- Problem description
Copy out every line of the records below, word for word and in their original order.

- Records from a data source
***
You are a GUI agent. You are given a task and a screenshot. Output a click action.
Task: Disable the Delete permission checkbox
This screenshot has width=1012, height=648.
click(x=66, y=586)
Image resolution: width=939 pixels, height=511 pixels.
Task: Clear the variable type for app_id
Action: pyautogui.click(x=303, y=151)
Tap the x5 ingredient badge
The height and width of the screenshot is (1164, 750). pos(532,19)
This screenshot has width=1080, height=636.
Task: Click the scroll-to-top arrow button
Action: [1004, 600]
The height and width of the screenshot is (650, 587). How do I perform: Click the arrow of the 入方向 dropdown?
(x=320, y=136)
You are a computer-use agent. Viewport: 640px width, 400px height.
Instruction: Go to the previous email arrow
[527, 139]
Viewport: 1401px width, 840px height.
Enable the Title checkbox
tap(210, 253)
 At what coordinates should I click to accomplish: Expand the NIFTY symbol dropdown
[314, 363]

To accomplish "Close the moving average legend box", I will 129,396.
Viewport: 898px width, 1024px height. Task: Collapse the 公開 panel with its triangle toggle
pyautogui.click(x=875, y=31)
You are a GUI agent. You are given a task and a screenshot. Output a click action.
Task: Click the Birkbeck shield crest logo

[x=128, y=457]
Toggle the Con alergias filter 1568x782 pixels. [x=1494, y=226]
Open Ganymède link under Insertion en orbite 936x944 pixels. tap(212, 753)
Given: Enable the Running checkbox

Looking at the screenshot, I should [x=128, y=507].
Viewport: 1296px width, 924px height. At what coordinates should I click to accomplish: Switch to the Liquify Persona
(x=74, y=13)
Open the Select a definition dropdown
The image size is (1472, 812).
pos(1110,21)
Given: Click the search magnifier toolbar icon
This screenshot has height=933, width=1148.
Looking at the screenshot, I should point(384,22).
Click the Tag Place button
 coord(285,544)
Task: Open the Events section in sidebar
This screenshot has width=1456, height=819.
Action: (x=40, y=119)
***
- Full solution
You are a GUI agent. You are given a task and a screenshot. Output a click action.
Task: Disable the Delete permission checkbox
This screenshot has width=1012, height=648.
click(x=66, y=586)
Image resolution: width=939 pixels, height=511 pixels.
Task: Clear the variable type for app_id
Action: pyautogui.click(x=303, y=151)
Tap the x5 ingredient badge
The height and width of the screenshot is (1164, 750). pos(532,19)
This screenshot has width=1080, height=636.
Task: Click the scroll-to-top arrow button
Action: [1004, 600]
The height and width of the screenshot is (650, 587). How do I perform: Click the arrow of the 入方向 dropdown?
(x=320, y=136)
You are a computer-use agent. Viewport: 640px width, 400px height.
Instruction: Go to the previous email arrow
[527, 139]
Viewport: 1401px width, 840px height.
Enable the Title checkbox
tap(210, 253)
 At what coordinates should I click to accomplish: Expand the NIFTY symbol dropdown
[314, 363]

To accomplish "Close the moving average legend box", I will 129,396.
Viewport: 898px width, 1024px height. Task: Collapse the 公開 panel with its triangle toggle
pyautogui.click(x=875, y=31)
You are a GUI agent. You are given a task and a screenshot. Output a click action.
Task: Click the Birkbeck shield crest logo

[x=128, y=457]
Toggle the Con alergias filter 1568x782 pixels. [x=1494, y=226]
Open Ganymède link under Insertion en orbite 936x944 pixels. tap(212, 753)
Given: Enable the Running checkbox

Looking at the screenshot, I should [x=128, y=507].
Viewport: 1296px width, 924px height. At what coordinates should I click to accomplish: Switch to the Liquify Persona
(x=74, y=13)
Open the Select a definition dropdown
The image size is (1472, 812).
pos(1110,21)
Given: Click the search magnifier toolbar icon
This screenshot has height=933, width=1148.
Looking at the screenshot, I should point(384,22).
Click the Tag Place button
 coord(285,544)
Task: Open the Events section in sidebar
This screenshot has width=1456, height=819.
Action: (x=40, y=119)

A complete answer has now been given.